Eight months later, Blade’s service, Shadow, is going nationwide in the U.S. The kicker? You only need a 5Mbps connection to take advantage of what Shadow offers.
If the rumors are true, streaming the contents of a powerful remote PC to your personal computer, tablet, or phone seems to be one very possible future for gaming. Nvidia already streams games to its 4K set-top box, the Nvidia Shield. Reportedly, both Sony and Microsoft are considering shipping cheap boxes that connect to remote servers for their next generation of gaming consoles, too. In June, Kotaku reported that Google was also considering a similar strategy.
While those larger companies currently, and will likely in the future, stream games built on custom operating systems to their set-top boxes, Shadow is streaming an entire damn Windows 10 PC, which means not just games but also other CPU-hungry applications like Blender or Premiere. It makes cheap, underpowered PCs like the Microsoft Surface Go or Samsung Chromebook Plus feel a lot more appealing as a result.

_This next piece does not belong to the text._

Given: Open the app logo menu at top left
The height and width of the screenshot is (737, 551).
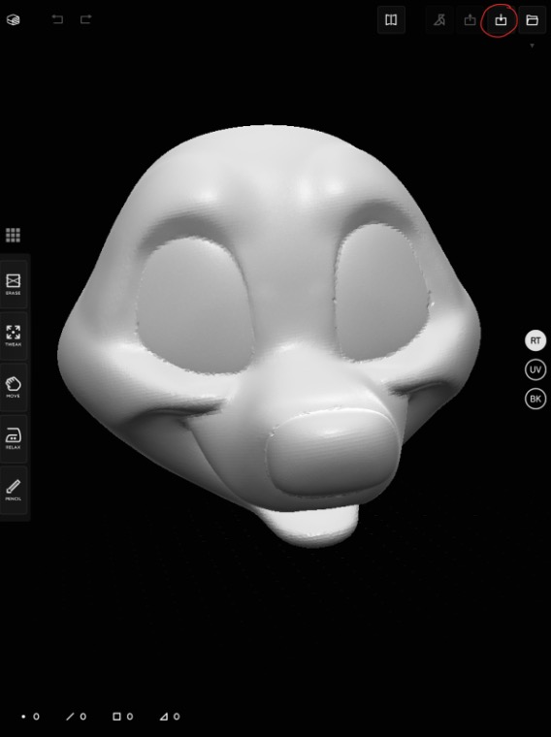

Why blow thousands of dollars on a big laptop when you can spend $500 and just pop into a remote one for $35 a month? (In case you’re pulling out your calculator right now, the price of a PC similar to what you’ll get with Shadow’s service (about $1,500) is roughly the same as buying a $500 machine and 29 months of Shadow access.)
Yet until now, there’s been a problem with Shadow’s promise. It had a minimum bandwidth requirement of 15Mbps. That kind of speed isn’t possible in many parts of the U.S. (particularly rural areas). It’s also not possible on crowded networks like you might find at your local coffee shop. And where it can be found, it’s expensive—remember the U.S. has some of the more expensive internet on Earth.
Blade now claims Shadow can provide a 720p, 60-frames-per-second feed on a stream of just 5Mbps. The company told Gizmodo that it spent a bulk of the last eight months working on solutions to deal with the U.S.’s wildly inconsistent broadband speeds, including an AI that can anticipate how your internet will look minutes into the future. It’s also created a new app, Shadow Beyond, that’s meant to make Windows 10 more navigable on iOS and Android. (Mac and Windows users will be able to access their remote Windows PC the more traditional way.)
The claims are impressive, and while there were a few hiccups in the demo I saw, I was still able to play the newest Ghost Recon game over LTE, pause, and then hop onto the same feed from a MacBook Pro connected to more robust wifi. This stuff, it seems, actually works.
Shadow will become available on the East Coast of the U.S. August 9 (it’s already available on the West Coast), and the company plans to have a nationwide rollout by October. If you can spare $35 a month, this could be a viable solution for people who want a big $2000 PC but don’t want to lay out the cash.